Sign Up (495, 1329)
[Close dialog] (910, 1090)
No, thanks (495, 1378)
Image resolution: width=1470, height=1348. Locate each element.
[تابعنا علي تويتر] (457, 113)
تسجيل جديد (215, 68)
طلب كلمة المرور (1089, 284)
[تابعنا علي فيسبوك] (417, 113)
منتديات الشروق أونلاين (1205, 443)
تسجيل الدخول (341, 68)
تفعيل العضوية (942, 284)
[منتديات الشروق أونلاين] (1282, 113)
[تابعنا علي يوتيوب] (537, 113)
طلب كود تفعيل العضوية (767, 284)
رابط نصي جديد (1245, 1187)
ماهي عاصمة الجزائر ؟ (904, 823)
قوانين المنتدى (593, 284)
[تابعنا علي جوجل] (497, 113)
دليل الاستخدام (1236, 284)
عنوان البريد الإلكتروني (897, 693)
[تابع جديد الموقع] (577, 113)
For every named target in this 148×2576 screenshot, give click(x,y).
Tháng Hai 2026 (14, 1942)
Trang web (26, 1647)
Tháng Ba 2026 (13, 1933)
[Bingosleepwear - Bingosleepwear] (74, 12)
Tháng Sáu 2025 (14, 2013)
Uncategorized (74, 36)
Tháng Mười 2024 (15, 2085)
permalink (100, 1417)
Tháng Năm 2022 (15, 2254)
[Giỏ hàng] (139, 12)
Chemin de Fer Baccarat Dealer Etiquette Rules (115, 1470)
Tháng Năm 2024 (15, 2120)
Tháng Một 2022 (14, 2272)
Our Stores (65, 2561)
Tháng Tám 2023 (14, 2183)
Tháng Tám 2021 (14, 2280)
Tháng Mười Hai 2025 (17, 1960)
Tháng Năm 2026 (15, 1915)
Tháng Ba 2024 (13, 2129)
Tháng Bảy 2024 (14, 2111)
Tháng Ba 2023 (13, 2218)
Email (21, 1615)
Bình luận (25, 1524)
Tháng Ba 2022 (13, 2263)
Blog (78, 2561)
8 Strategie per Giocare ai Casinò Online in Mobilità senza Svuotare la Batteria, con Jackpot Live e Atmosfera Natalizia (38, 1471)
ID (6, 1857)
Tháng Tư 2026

==================================================

→ Exercise directions: Write out exactly the lines above from the line with "طلب كلمة المرور (1089, 284)" through the line with "رابط نصي جديد (1245, 1187)", both of them included, and leave out all other lines.

→ Exercise response:
طلب كلمة المرور (1089, 284)
[تابعنا علي فيسبوك] (417, 113)
منتديات الشروق أونلاين (1205, 443)
تسجيل الدخول (341, 68)
تفعيل العضوية (942, 284)
[منتديات الشروق أونلاين] (1282, 113)
[تابعنا علي يوتيوب] (537, 113)
طلب كود تفعيل العضوية (767, 284)
رابط نصي جديد (1245, 1187)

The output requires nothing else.